WHAT THE EXERCISE ASKS: Every record below is to be copied exactly, with its images omitted.
[Opening DATA EXTRACT section]
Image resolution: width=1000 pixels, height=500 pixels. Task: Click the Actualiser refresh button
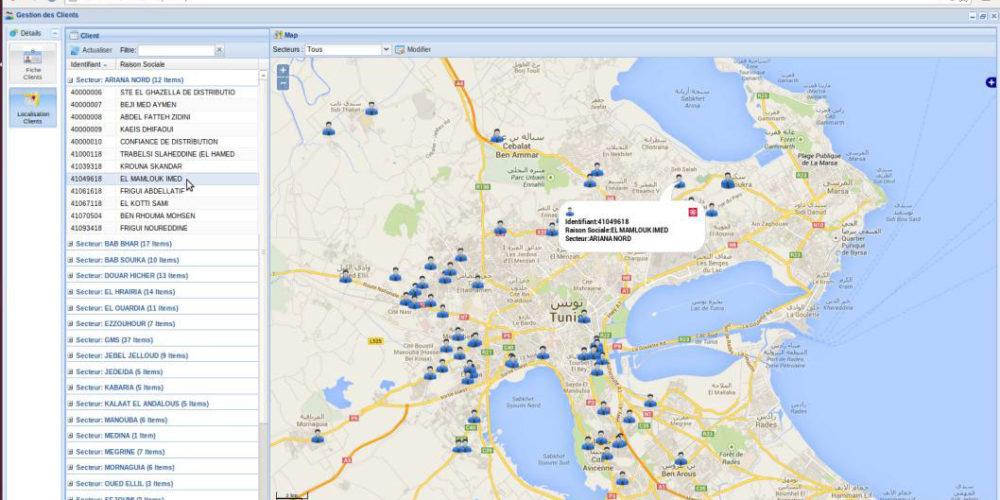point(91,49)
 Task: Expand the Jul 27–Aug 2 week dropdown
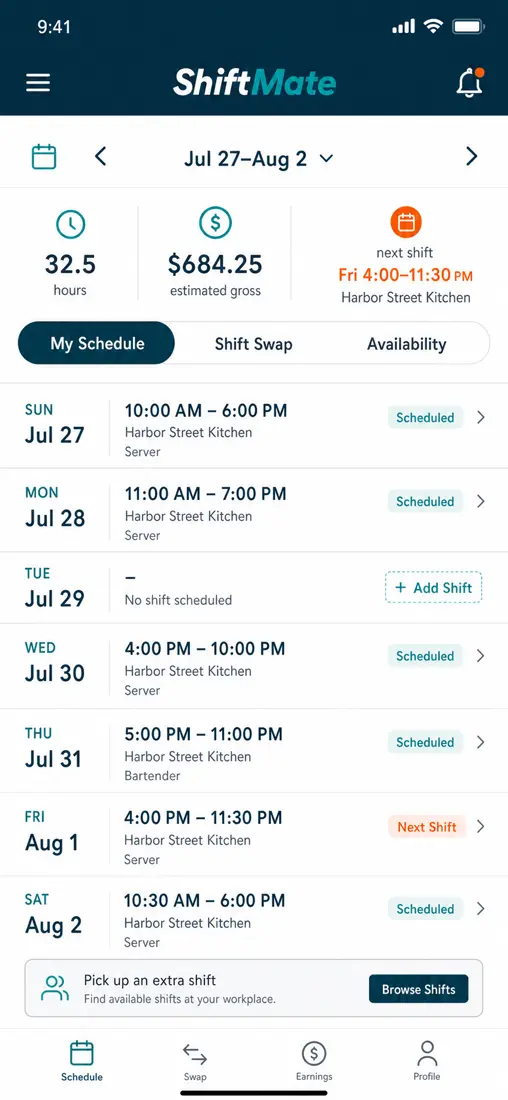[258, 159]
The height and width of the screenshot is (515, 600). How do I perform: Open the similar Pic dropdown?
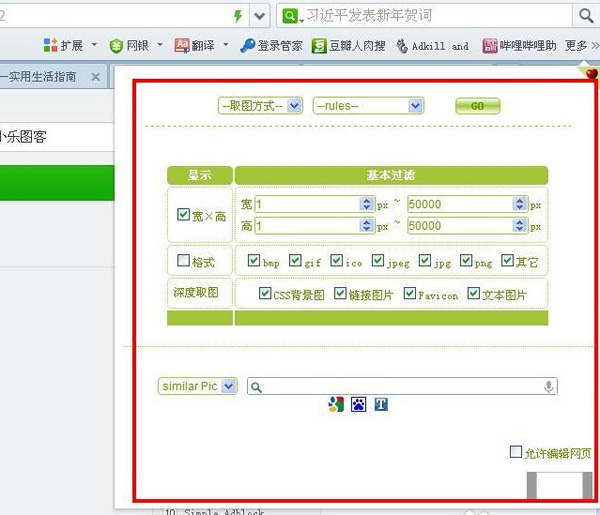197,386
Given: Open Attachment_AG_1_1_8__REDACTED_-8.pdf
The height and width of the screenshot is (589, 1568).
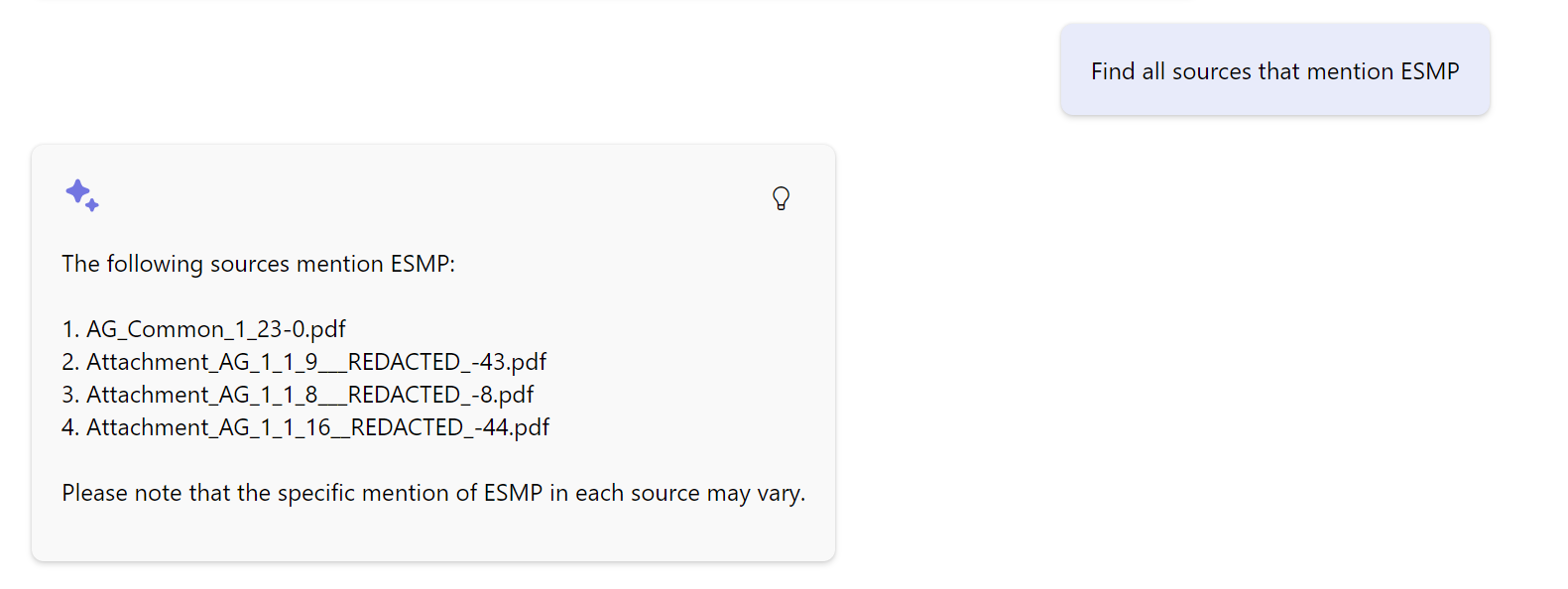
[Closing DATA EXTRACT section]
PROBLEM SOLUTION:
Image resolution: width=1000 pixels, height=500 pixels. Task: Click the Actualiser refresh button
point(91,49)
 Task: Expand the Jul 27–Aug 2 week dropdown
[258, 159]
The height and width of the screenshot is (515, 600). How do I perform: Open the similar Pic dropdown?
197,386
Given: Open Attachment_AG_1_1_8__REDACTED_-8.pdf
The height and width of the screenshot is (589, 1568).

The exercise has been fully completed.